In Gluon, we can directly call the `GRU`

class in the `rnn`

module.
This encapsulates all the configuration details that we made explicit
above. The code is significantly faster as it uses compiled operators
rather than Python for many details that we spelled out in detail
before.

```
In [6]:
```

```
gru_layer = rnn.GRU(num_hiddens)
model = d2l.RNNModel(gru_layer, len(vocab))
d2l.train_and_predict_rnn_gluon(model, num_hiddens, corpus_indices, vocab,
ctx, num_epochs*5, num_steps, lr,
clipping_theta, batch_size, prefixes)
```

```
epoch 125, perplexity 8.320380, time 4.46 sec
epoch 250, perplexity 4.363808, time 4.44 sec
- traveller this treepeston atome the time traveller this tre
- time traveller this treee time traveller this treee time travell
epoch 375, perplexity 1.218403, time 4.54 sec
epoch 500, perplexity 1.068609, time 4.42 sec
- traveller smiled. 'are you sure we can move freely in space
- time traveller smiled. 'are you sure we can move freely in space
```

## 8.8.4. Summary¶

- Gated recurrent neural networks are better at capturing dependencies for time series with large time step distances.
- Reset gates help capture short-term dependencies in time series.
- Update gates help capture long-term dependencies in time series.
- GRUs contain basic RNNs as their extreme case whenever the reset gate is switched on.
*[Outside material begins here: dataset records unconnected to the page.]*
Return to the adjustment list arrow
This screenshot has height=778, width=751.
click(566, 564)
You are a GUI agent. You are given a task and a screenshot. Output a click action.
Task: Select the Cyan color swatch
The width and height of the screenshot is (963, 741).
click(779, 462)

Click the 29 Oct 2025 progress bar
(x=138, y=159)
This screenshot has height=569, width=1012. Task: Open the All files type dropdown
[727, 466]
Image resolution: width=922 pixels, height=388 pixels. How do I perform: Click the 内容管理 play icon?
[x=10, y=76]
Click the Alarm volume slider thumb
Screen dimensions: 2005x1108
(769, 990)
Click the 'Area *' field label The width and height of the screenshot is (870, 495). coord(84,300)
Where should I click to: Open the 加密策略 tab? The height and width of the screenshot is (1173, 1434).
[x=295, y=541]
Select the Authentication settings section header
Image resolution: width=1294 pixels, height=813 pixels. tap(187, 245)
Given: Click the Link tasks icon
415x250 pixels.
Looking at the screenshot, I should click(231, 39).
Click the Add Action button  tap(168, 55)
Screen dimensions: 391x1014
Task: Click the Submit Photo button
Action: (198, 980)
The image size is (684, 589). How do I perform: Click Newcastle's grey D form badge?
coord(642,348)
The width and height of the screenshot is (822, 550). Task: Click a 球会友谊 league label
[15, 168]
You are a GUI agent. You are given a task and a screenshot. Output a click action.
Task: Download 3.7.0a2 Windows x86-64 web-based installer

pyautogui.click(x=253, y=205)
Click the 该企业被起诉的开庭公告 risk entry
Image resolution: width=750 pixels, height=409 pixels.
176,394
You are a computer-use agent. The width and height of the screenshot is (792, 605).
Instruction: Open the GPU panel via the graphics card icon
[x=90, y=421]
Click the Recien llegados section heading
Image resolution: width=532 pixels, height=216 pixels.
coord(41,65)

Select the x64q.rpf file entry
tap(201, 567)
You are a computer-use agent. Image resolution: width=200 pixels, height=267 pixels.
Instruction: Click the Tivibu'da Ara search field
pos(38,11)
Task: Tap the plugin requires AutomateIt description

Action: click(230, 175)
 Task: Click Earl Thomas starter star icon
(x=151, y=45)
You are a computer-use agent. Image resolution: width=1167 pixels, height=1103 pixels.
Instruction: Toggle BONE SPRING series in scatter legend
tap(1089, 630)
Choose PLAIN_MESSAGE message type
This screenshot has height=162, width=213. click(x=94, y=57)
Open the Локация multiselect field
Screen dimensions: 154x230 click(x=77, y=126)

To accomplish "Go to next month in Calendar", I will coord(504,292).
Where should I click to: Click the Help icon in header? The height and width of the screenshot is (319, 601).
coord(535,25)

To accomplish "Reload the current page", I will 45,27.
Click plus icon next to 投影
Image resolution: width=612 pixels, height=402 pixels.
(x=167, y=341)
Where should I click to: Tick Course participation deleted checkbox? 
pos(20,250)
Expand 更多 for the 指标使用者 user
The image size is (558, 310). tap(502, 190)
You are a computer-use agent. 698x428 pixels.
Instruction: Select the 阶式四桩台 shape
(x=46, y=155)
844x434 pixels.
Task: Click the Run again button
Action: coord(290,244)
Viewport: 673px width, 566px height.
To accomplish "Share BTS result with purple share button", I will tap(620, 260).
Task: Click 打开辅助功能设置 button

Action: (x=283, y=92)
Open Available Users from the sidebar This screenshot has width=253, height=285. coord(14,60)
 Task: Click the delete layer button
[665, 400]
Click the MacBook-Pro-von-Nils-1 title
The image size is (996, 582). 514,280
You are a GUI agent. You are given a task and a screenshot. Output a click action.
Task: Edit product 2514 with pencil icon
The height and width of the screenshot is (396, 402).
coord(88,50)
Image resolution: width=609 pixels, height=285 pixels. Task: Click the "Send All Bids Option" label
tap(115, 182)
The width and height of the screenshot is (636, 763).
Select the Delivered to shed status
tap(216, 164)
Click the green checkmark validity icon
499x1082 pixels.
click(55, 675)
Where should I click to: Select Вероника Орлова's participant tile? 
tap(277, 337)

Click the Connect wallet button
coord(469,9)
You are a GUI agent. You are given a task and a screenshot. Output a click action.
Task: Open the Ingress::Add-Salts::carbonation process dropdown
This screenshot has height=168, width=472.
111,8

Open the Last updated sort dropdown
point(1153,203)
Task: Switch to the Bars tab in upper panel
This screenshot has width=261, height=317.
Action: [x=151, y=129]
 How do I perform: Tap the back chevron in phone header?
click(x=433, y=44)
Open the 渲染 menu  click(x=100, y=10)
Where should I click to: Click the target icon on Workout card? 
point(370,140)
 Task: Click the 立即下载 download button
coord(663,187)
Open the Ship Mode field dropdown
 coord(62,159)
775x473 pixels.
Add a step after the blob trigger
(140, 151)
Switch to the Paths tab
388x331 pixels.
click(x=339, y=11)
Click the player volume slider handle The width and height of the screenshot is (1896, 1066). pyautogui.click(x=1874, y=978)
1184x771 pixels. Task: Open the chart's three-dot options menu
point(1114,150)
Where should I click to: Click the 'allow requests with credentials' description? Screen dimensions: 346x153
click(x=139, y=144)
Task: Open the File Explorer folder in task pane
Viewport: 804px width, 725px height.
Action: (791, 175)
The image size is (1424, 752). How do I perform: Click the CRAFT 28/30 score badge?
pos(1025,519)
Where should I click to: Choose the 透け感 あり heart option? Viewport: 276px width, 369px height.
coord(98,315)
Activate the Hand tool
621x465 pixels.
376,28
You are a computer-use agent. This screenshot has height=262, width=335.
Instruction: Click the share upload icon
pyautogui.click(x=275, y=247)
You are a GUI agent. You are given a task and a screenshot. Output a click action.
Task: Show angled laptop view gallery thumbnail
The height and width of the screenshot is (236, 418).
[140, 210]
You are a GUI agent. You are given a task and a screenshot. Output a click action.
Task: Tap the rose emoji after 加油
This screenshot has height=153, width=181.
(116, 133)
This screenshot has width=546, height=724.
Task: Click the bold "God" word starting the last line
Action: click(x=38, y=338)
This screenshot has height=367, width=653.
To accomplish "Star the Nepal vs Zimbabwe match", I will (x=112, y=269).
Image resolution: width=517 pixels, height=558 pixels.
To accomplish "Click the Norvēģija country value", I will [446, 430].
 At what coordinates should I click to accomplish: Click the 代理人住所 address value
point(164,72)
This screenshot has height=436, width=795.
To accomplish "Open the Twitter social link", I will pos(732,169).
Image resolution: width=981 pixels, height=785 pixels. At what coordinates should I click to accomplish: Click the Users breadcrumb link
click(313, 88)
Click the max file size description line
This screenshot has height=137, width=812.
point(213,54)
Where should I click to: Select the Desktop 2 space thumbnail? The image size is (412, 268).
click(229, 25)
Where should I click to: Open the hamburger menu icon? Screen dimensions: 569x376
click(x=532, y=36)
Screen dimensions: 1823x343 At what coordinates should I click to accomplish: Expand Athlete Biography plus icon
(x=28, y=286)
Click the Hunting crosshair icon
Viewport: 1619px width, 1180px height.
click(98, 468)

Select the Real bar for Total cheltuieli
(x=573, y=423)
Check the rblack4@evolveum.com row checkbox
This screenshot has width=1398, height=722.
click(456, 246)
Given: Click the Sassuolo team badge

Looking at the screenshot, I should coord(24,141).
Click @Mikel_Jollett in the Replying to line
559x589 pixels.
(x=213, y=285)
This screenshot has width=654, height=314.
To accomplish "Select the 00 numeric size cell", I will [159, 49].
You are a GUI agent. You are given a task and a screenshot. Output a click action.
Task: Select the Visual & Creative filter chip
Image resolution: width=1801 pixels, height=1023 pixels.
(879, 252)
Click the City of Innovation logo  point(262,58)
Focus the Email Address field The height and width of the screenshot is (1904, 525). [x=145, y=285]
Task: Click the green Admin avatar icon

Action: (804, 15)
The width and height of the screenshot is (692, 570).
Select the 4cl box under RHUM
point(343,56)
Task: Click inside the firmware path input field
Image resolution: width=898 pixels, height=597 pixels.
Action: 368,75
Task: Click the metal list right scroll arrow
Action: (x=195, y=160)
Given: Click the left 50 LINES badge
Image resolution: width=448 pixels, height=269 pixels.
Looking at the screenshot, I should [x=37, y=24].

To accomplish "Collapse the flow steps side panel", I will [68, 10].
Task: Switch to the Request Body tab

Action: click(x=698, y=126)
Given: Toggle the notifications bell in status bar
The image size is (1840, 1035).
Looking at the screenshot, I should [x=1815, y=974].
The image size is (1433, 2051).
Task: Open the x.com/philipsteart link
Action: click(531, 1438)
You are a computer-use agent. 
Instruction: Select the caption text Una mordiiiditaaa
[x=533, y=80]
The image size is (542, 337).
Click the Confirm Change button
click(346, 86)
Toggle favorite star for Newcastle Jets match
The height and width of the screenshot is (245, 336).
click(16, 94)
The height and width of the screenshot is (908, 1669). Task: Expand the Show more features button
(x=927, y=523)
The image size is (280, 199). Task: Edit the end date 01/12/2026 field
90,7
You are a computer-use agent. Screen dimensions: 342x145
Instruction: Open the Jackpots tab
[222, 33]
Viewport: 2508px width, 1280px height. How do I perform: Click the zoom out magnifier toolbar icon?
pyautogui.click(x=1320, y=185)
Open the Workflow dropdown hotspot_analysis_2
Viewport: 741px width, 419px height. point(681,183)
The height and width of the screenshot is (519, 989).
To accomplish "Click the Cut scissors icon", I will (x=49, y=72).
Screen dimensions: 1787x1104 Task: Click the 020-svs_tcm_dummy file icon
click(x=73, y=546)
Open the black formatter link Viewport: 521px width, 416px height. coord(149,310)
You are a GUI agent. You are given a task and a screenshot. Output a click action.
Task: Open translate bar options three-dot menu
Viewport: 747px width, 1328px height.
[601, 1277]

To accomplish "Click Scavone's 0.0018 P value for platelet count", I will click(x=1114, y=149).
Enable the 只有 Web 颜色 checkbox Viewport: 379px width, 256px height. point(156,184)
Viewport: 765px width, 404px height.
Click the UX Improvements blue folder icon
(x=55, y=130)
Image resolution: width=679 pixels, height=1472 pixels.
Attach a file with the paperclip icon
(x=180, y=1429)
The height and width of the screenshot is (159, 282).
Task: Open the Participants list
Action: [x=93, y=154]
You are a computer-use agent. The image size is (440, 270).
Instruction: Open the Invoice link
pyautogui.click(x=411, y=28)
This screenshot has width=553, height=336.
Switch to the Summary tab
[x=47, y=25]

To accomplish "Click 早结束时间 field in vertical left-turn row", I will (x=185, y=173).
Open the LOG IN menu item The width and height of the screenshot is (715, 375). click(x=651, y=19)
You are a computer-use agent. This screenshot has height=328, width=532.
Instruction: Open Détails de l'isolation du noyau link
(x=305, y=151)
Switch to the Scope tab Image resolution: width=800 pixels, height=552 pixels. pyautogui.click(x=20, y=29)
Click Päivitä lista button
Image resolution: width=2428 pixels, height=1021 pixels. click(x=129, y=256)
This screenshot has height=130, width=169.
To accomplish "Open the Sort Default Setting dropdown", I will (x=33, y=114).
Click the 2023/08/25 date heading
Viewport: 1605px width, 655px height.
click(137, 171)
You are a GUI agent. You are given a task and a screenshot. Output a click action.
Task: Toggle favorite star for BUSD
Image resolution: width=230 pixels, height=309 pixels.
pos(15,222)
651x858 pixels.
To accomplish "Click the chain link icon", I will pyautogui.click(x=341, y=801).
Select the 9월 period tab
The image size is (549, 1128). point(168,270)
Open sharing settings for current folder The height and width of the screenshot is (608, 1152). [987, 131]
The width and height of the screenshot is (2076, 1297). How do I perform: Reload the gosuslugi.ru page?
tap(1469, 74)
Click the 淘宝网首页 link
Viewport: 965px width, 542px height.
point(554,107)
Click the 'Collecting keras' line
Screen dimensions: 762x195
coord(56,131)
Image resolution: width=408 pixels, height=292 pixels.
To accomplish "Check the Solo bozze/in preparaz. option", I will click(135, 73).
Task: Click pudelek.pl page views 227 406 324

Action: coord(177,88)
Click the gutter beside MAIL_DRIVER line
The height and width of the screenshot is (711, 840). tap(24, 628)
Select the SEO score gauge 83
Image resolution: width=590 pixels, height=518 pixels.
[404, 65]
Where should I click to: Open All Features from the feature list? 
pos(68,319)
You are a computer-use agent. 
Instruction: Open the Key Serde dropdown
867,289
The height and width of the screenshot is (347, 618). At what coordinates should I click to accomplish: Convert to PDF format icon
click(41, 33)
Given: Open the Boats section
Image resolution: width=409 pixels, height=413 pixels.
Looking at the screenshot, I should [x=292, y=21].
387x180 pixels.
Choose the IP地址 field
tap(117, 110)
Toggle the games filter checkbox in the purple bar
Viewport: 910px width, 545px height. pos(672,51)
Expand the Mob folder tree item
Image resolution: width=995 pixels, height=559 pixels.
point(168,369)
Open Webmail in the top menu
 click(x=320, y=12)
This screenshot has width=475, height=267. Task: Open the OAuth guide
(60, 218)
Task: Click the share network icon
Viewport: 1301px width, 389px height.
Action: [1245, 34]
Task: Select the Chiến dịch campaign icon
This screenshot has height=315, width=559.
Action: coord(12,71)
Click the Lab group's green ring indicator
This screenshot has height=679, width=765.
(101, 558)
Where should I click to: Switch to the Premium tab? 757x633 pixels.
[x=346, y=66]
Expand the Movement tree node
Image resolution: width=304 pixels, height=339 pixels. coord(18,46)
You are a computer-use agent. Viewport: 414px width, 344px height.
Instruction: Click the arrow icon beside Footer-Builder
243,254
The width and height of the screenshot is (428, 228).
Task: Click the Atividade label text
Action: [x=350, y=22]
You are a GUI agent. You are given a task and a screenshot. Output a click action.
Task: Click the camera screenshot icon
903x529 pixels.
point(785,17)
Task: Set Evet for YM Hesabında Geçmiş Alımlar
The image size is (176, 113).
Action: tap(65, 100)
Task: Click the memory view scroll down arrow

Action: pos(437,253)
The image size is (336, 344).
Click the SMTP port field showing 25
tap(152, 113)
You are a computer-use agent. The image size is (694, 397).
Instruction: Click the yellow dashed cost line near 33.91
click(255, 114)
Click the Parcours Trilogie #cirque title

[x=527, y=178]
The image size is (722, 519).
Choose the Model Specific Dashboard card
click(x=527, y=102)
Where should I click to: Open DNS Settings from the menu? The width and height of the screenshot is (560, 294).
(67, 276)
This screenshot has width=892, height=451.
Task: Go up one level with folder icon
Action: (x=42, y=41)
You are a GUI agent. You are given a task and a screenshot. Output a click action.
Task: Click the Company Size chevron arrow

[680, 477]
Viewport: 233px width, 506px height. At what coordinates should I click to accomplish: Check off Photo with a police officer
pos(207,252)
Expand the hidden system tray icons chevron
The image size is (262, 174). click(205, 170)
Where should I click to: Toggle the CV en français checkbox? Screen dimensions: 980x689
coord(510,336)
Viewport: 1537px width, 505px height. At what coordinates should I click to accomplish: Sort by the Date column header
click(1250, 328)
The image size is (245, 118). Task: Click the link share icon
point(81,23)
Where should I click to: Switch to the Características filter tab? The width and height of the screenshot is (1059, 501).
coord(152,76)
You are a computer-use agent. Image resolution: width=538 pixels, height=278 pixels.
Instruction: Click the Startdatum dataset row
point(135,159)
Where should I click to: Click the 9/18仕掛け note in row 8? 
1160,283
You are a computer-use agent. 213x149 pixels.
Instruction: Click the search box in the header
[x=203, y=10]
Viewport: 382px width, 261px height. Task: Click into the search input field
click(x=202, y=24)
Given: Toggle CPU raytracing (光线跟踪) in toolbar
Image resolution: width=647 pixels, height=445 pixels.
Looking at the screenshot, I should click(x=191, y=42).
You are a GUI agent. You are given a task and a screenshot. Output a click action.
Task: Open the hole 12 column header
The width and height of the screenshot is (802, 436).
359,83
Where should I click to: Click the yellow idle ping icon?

They can ignore sequences as needed.

## 8.8.5. Exercises¶

- Compare runtimes, perplexity and the extracted strings for
`rnn.RNN`

and`rnn.GRU`

implementations with each other. - Assume that we only want to use the input for time step \(t'\) to predict the output at time step \(t > t'\). What are the best values for reset and update gates for each time step?
- Adjust the hyper-parameters and observe and analyze the impact on running time, perplexity, and the written lyrics.
- What happens if you implement only parts of a GRU? That is, implement a recurrent cell that only has a reset gate. Likewise, implement a recurrent cell only with an update gate.

## 8.8.6. References¶

[1] Cho, K., Van Merriënboer, B., Bahdanau, D., & Bengio, Y. (2014). On the properties of neural machine translation: Encoder-decoder approaches. arXiv preprint arXiv:1409.1259.

[2] Chung, J., Gulcehre, C., Cho, K., & Bengio, Y. (2014). Empirical evaluation of gated recurrent neural networks on sequence modeling. arXiv preprint arXiv:1412.3555.